Quantized output feedback stabilization for nonlinear discrete-time systems subject to saturating actuator

• Published in: Nonlinear dynamics Vol. 83; no. 1-2; pp. 305 - 317
• Main Authors: Song, Gongfei, Li, Tao, Li, Yuanlu, Lu, Junwei
• Format: Journal Article
• Language: English
• Published: Dordrecht Springer Netherlands 01.01.2016; Springer Nature B.V
• Subjects: Actuators; Automotive Engineering; Classical Mechanics; Constants; Control; Control theory; Convexity; Discrete time systems; Dynamical Systems; Ellipsoids; Engineering; Feedback control; Lipschitz condition; Mechanical Engineering; Nonlinear dynamics; Nonlinear systems; Nonlinearity; Optimization; Original Paper; Output feedback; Stabilization; Static electricity; Vibration; Quantized output; Nonlinear discrete-time systems; Saturating actuator; Quantized control input; Output feedback stabilization
• ISSN: 0924-090X; 1573-269X
• DOI: 10.1007/s11071-015-2327-3

The quantized output feedback stabilization problem for nonlinear discrete-time systems with saturating actuator is investigated. The nonlinearity is assumed to satisfy the local Lipschitz condition.
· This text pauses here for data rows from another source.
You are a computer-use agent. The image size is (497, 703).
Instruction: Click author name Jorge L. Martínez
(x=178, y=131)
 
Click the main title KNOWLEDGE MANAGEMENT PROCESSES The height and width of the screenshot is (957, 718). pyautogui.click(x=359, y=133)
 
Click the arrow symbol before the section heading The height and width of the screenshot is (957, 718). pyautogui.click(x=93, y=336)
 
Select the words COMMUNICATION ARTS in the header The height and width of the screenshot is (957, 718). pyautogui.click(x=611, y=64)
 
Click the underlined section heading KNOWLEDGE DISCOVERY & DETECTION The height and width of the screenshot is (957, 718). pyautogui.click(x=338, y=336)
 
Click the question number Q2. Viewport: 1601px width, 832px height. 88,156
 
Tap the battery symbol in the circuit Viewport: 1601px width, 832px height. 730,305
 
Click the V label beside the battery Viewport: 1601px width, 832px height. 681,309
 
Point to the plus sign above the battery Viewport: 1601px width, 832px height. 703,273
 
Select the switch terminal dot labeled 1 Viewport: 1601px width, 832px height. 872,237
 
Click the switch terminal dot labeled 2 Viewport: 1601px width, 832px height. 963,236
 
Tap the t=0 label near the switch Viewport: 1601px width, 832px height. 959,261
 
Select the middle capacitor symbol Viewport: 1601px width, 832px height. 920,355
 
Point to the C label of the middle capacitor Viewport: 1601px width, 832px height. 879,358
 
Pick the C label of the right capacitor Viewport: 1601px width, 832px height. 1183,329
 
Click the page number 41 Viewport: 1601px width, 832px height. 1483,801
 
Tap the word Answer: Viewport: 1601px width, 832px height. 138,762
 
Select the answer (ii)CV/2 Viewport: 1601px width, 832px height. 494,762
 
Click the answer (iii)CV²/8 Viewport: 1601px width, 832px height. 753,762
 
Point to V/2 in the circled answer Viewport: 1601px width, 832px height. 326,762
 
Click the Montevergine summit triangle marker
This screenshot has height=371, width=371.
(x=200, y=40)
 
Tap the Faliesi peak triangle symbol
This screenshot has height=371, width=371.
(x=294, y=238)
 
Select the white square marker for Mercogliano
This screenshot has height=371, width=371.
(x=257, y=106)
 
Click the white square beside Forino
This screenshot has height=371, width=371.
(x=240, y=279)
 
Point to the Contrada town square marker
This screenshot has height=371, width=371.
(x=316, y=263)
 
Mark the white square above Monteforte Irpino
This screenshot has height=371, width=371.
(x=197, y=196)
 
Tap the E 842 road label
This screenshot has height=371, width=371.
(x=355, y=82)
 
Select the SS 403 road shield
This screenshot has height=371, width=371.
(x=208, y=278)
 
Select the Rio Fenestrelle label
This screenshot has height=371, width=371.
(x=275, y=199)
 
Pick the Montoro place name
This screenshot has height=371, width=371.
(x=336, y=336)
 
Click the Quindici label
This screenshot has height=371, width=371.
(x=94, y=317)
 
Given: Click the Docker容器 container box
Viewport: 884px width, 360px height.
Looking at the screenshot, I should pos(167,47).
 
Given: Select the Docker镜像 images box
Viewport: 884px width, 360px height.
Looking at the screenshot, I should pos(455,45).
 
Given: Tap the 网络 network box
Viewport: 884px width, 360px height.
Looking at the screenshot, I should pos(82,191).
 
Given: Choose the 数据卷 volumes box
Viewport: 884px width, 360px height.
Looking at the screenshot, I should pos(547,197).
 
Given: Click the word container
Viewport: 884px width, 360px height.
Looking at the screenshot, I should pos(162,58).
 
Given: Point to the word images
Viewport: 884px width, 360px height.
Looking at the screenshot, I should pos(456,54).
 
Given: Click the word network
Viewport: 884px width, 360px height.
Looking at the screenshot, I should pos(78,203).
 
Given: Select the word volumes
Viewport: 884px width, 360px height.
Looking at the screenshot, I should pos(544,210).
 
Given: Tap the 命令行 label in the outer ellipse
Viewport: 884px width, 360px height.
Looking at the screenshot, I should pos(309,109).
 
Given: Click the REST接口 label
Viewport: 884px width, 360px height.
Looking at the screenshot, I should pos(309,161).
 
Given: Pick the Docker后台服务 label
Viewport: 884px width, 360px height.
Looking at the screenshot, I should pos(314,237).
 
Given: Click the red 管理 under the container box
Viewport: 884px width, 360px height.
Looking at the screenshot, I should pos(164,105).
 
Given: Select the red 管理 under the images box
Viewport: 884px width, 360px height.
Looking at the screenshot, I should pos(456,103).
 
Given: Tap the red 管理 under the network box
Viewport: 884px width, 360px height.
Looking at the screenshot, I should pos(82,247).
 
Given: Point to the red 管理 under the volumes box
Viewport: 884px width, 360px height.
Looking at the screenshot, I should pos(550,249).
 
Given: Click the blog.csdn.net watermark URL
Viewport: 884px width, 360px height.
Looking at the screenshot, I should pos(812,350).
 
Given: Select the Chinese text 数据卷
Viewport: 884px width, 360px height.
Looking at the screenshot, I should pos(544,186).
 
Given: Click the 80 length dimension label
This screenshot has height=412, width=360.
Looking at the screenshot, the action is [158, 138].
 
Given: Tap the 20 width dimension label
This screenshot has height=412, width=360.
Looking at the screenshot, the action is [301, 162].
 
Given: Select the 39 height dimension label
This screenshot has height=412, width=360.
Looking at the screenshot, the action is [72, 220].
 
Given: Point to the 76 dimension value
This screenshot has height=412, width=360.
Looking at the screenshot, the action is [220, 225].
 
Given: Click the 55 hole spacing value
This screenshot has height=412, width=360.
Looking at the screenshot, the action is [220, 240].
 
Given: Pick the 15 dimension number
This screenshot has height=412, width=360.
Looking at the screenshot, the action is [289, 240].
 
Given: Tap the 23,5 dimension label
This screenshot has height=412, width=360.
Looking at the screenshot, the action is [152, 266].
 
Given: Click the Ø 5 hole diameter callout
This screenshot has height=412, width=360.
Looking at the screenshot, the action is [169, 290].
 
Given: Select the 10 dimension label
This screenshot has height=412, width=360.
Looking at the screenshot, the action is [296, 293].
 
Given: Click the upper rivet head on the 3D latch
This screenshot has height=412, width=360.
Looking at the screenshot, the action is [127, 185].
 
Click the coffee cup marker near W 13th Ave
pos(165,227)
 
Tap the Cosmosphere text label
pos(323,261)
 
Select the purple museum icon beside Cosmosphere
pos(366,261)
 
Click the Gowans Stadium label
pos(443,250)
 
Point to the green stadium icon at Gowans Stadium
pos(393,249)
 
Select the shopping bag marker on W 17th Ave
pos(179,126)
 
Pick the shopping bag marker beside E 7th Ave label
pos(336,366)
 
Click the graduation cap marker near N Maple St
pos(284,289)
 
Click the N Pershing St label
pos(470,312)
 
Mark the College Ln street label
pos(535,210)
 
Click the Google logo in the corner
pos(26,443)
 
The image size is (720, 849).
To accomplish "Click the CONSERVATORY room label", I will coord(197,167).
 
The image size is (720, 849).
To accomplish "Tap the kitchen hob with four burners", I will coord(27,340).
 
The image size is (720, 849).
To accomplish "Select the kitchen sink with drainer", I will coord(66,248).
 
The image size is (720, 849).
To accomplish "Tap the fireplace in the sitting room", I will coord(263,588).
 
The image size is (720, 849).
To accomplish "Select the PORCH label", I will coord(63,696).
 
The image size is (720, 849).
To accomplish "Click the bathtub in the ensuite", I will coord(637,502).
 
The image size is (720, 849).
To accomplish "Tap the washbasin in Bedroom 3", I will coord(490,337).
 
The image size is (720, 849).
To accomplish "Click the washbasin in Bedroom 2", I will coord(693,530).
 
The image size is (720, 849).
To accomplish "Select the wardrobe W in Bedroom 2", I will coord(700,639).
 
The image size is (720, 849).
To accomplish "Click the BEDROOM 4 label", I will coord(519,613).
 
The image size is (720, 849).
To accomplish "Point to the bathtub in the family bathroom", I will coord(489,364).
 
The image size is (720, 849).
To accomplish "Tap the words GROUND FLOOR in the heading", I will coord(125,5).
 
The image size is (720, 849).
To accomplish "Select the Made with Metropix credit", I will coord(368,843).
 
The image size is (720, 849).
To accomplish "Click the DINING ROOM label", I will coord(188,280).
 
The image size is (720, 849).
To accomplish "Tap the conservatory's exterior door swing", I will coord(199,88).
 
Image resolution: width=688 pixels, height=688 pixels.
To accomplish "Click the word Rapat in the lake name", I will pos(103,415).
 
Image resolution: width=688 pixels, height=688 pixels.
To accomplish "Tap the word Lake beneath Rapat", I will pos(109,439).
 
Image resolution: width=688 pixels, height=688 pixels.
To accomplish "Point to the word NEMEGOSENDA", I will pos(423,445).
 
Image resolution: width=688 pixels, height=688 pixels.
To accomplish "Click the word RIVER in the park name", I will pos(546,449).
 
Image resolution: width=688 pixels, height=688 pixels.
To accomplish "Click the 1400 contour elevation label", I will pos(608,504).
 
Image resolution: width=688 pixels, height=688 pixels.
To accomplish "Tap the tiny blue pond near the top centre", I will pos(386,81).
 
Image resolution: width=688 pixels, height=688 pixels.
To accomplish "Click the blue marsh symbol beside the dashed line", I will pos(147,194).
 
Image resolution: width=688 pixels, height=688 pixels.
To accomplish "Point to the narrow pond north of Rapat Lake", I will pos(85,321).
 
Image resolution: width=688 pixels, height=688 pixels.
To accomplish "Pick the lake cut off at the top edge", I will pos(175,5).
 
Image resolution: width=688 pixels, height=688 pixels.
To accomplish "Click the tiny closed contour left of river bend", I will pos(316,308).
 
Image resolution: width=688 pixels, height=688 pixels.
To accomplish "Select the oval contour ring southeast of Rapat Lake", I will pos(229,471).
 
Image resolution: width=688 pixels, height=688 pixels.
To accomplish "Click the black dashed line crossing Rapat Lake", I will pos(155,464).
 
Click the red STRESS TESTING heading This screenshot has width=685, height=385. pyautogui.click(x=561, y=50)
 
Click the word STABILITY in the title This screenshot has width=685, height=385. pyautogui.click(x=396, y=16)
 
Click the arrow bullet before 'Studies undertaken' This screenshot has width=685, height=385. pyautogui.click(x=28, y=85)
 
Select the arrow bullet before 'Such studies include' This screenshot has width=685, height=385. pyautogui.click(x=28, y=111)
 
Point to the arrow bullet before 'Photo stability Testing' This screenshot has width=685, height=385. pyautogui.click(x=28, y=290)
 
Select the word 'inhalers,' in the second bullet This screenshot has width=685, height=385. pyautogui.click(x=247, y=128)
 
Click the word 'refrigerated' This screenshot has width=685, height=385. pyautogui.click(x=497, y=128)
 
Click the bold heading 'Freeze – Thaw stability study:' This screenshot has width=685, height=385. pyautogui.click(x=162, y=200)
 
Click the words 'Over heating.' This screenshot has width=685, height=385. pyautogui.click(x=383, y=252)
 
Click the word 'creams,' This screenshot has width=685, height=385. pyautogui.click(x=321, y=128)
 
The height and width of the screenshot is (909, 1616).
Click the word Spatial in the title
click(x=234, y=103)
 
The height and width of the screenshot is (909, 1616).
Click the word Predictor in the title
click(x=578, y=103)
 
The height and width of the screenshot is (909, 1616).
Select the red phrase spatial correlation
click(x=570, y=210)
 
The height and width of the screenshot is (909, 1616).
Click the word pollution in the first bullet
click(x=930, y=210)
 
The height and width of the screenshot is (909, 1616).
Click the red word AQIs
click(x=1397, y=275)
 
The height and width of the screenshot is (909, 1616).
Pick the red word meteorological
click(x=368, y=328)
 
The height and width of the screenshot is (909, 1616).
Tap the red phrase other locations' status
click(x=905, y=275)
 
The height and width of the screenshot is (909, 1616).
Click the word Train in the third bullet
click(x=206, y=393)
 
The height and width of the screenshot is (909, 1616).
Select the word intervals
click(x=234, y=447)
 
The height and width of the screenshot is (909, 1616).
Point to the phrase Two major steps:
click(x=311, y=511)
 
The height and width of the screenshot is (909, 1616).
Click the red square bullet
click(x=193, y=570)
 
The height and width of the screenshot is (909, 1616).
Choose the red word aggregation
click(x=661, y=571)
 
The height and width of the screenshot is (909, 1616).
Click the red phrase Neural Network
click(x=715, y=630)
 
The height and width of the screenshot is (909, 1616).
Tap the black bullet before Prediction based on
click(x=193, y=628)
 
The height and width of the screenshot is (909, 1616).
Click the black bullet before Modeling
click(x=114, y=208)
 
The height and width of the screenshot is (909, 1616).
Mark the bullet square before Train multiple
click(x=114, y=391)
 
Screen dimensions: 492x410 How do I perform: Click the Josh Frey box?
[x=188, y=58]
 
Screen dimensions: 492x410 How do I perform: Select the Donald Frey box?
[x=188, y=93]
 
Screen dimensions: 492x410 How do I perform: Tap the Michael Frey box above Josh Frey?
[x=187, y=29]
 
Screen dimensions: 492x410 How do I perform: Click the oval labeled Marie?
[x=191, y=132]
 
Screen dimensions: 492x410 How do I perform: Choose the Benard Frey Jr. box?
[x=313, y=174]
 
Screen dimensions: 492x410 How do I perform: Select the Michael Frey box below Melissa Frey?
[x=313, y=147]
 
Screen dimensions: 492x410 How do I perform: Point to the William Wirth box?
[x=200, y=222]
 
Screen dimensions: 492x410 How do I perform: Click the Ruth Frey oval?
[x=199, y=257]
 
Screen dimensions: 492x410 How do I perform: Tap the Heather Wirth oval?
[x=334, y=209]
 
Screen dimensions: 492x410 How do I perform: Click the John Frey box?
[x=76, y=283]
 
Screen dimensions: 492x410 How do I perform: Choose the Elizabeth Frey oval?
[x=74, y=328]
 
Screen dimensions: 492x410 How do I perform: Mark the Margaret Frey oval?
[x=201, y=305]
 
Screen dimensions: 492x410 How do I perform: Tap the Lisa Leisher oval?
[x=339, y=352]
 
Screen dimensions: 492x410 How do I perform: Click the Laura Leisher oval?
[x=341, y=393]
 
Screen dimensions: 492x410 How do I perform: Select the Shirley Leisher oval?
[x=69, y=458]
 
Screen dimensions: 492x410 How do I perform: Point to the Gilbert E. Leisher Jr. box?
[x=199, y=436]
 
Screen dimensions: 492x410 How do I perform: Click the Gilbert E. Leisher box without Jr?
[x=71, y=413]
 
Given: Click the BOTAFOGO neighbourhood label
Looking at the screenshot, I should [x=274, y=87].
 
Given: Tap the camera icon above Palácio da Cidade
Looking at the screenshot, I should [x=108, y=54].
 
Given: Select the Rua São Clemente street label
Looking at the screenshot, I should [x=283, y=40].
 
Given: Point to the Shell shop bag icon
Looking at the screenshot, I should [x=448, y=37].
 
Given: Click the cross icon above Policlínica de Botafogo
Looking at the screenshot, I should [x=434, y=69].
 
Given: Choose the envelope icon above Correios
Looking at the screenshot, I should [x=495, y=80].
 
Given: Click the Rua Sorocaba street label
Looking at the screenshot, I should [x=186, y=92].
Different from the previous results where the Lipschitz constant is predetermined, a more general case is considered, where the maximum admissible Lipschitz constant through convex optimization is obtained. In this framework, two kinds of quantizations are derived simultaneously: quantized control input and quantized output. Furthermore, sufficient conditions for the existence of static output feedback control laws are given. The desired controllers ensure that all the trajectories of the closed-loop system will converge to a minimal ellipsoid for every initial condition emanating from a large admissible domain. Finally, four illustrative examples are provided to show the effectiveness of the proposed approach.